Update 2: EBay's Randy Shoup spills the secrets of how to service hundreds of millions of users and over two billion page views a day in Scalability Best Practices: Lessons from eBay on InfoQ. The practices: Partition by Function, Split Horizontally, Avoid Distributed Transactions, Decouple Functions Asynchronously, Move Processing To Asynchronous Flows, Virtualize At All Levels, Cache Appropriately. Update: eBay Serves 5 Billion API Calls Each Month. Aren't we seeing more and more traffic driven by mashups composed on top of open APIs? APIs are no longer a bolt on, they are your application. Architecturally that argues for implementing your own application around the same APIs developers and users employ. Who hasn't wondered how eBay does their business? As one of the largest most loaded websites in the world, it can't be easy. And the subtitle of the presentation hints at how creating such a monster system requires true engineering: Striking a balance between site stability, feature velocity, performance, and cost. You may not be able to emulate how eBay scales their system, but the issues and possible solutions are worth learning from. Site: http://ebay.com

Information Sources

  • The eBay Architecture - Striking a balance between site stability, feature velocity, performance, and cost.
  • Podcast: eBay’s Transactions on a Massive Scale
  • Dan Pritchett on Architecture at eBay interview by InfoQ

    Platform

  • Java
  • Oracle
  • WebSphere, servlets
  • Horizontal Scaling
  • Sharding
  • Mix of Windows and Unix

    What's Inside?

    This information was adapted from Johannes Ernst's Blog

    The Stats

  • On an average day, it runs through 26 billion SQL queries and keeps tabs on 100 million items available for purchase.
  • 212 million registered users, 1 billion photos
  • 1 billion page views a day, 105 million listings, 2 petabytes of data, 3 billion API calls a month
  • Something like a factor of 35 in page views, e-mails sent, bandwidth from June 1999 to Q3/2006.
  • 99.94% availability, measured as "all parts of site functional to everybody" vs. at least one part of a site not functional to some users somewhere
  • The database is virtualized and spans 600 production instances residing in more than 100 server clusters.
  • 15,000 application servers, all J2EE. About 100 groups of functionality aka "apps". Notion of a "pool": "all the machines that deal with selling"...

    The Architecture

  • Everything is planned with the question "what if load increases by 10x". Scaling only horizontal, not vertical: many parallel boxes.
  • Architectures is strictly divided into layers: data tier, application tier, search, operations,
  • Leverages MSXML framework for presentation layer (even in Java)
  • Oracle databases, WebSphere Java (still 1.3.1)
  • Split databases by primary access path, modulo on a key.
  • Every database has at least 3 on-line databases. Distributed over 8 data centers
  • Some database copies run 15 min behind, 4 hours behind
  • Databases are segmented by function: user, item account, feedback, transaction, over 70 in all.
  • No stored procedures are used. There are some very simple triggers.
  • Move cpu-intensive work moved out of the database layer to applications applications layer: referential integrity, joins, sorting done in the application layer! Reasoning: app servers are cheap, databases are the bottleneck.
  • No client-side transactions. no distributed transactions
  • J2EE: use servlets, JDBC, connection pools (with rewrite). Not much else.
  • No state information in application tier.
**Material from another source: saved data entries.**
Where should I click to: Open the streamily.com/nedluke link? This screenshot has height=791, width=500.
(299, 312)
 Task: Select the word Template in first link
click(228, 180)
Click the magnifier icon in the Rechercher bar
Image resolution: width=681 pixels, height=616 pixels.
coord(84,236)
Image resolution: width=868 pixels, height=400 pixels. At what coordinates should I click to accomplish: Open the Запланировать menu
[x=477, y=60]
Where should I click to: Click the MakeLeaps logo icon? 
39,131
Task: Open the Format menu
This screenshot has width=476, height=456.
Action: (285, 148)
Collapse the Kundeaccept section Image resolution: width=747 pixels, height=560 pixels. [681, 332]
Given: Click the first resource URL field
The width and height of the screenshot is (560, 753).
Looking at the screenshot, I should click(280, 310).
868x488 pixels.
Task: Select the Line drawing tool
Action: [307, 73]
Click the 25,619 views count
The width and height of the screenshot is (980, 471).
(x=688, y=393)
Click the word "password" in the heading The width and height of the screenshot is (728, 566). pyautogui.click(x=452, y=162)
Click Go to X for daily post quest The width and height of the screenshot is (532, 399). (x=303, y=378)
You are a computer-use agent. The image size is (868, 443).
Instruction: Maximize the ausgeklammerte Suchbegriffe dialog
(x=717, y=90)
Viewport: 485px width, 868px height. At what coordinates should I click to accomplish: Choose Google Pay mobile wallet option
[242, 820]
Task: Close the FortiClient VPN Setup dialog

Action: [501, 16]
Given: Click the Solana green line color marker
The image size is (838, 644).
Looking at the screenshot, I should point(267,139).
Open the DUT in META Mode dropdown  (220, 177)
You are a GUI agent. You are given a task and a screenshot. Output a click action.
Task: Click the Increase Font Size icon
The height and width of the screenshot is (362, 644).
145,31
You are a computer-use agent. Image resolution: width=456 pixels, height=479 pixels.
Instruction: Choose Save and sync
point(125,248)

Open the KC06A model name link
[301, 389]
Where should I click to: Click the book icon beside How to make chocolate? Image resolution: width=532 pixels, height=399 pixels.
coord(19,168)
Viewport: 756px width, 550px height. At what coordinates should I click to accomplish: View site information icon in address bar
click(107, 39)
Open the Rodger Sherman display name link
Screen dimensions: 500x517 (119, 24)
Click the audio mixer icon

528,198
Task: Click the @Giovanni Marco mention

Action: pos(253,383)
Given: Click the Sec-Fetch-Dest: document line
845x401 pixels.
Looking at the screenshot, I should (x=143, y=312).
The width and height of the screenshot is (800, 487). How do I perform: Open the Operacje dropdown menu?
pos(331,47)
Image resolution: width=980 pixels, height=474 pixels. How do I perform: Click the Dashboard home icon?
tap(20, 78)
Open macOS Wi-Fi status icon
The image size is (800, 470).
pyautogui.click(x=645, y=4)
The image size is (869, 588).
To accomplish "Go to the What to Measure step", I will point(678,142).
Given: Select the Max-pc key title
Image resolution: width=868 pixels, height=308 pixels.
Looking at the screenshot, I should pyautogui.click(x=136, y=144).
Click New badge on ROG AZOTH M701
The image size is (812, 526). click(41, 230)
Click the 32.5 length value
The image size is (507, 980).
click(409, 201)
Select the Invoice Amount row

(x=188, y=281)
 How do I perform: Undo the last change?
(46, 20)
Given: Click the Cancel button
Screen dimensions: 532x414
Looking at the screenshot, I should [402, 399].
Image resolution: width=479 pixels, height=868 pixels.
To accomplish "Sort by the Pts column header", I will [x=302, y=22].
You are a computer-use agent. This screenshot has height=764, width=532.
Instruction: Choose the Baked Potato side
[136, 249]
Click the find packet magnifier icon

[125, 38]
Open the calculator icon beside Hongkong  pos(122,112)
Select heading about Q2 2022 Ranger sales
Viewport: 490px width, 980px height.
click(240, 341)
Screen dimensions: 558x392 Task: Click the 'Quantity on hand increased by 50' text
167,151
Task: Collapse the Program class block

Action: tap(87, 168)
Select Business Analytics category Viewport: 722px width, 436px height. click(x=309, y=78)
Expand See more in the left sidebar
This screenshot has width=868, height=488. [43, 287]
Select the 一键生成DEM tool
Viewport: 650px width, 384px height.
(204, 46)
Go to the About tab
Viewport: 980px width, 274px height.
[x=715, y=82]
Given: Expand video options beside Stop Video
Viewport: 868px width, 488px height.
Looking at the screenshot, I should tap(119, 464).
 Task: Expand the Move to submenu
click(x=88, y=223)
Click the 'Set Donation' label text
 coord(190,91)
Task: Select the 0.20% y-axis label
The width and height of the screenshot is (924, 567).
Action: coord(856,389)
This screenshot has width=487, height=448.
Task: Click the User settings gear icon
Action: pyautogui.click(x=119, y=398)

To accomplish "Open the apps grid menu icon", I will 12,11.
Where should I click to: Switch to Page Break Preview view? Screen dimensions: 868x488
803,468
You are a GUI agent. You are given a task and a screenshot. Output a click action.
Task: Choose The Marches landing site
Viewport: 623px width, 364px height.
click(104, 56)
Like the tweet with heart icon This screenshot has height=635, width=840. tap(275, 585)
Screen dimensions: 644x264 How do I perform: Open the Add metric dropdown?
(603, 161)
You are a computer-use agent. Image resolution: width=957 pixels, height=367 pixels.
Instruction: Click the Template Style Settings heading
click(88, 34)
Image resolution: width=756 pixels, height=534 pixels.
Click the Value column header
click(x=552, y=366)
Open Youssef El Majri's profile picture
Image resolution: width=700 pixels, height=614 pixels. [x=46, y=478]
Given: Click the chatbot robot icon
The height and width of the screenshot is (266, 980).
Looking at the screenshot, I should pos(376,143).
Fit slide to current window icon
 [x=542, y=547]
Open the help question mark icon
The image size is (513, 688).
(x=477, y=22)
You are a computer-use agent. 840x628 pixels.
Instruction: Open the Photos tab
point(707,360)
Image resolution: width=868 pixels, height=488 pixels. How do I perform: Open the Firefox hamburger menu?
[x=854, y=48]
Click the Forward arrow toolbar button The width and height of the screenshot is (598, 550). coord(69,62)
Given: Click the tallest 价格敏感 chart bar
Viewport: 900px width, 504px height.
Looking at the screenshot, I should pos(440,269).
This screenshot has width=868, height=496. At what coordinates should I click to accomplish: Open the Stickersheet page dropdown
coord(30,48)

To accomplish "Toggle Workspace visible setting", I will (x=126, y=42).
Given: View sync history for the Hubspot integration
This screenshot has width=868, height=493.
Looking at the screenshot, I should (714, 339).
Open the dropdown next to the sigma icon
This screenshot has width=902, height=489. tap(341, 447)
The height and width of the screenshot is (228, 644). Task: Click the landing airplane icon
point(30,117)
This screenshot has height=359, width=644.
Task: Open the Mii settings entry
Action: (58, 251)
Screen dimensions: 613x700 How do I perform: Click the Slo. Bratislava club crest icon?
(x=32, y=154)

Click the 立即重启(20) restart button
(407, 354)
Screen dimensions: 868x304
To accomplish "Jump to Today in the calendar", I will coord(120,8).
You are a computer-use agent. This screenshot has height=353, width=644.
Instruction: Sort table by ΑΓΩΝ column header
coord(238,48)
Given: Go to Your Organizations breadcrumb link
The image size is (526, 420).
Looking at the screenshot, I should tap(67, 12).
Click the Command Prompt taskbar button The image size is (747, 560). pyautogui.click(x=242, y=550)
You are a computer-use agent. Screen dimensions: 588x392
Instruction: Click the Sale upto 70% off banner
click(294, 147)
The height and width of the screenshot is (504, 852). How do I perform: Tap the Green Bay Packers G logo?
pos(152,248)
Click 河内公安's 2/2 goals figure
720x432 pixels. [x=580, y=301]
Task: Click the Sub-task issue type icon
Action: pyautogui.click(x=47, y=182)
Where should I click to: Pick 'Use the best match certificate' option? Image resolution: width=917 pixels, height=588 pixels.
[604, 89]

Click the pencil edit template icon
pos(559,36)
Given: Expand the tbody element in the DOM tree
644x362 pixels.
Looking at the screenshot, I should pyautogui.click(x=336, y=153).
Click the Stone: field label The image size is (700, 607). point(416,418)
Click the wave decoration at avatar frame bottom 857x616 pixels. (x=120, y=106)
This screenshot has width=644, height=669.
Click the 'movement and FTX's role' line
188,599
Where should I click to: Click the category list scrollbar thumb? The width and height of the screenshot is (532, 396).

Transient state maintained in cookie or scratch database.
  • App servers do not talk to each other -- strict layering of architecture
  • Search, in 2002: 9 hours to update the index running on largest Sun box available -- not keeping up.
  • Average item on site changes its search data 5 times before it is sold (e.g. price), so real-time search results are extremely important.
  • "Voyager": real-time feeder infrastructure built by eBay.. Uses reliable multicast from primary database to search nodes, in-memory search index, horizontal segmentation, N slices, load-balances over M instances, cache queries.

    Lessons Learned

  • Scale Out, Not Up – Horizontal scaling at every tier. – Functional decomposition.
  • Prefer Asynchronous Integration – Minimize availability coupling. – Improve scaling options.
  • Virtualize Components – Reduce physical dependencies. – Improve deployment flexibility.
  • Design for Failure – Automated failure detection and notification. – “Limp mode” operation of business features.
  • Move work out of the database into the applications because the database is the bottleneck. Ebay does this in the extreme. We see it in other architecture using caching and the file system, but eBay even does a lot of traditional database operations in applications (like joins).
  • Use what you like and toss what you don't need. Ebay didn't feel compelled to use full blown J2EE stack. They liked Java and Servlets so that's all they used. You don't have to buy into any framework completely. Just use what works for you.
  • Don't be afraid to build solutions that meet and evolve with your needs. Every off the shelf solution will fail you at some point. You have to go the rest of the way on your own.
  • Operational controls become a larger and larger part of scalability as you grow. How do you upgrade, configure, and monitor thousands of machines will running a live system?
  • Architectures evolve. You need to be able to change, refine, and develop your new system while keeping your existing site running. That's the primary challenge of any growing website.
  • It's a mistake to worry too much about scalability from the start. Don't suffer from paralysis by analysis and worrying about traffic that may never come.
  • It's also a mistake not to worry about scalability at all. You need to develop an organization capable of dealing with architecture evolution. Understand you are never done. Your system will always evolve and change. Build those expectations and capabilities into your business from the start. Don't let people and organizations be why your site fails. Many people will think the system should be perfect from the start. It doesn't work that way. A good system is developed overtime in response to real issues and concerns. Expect change and adapt to change.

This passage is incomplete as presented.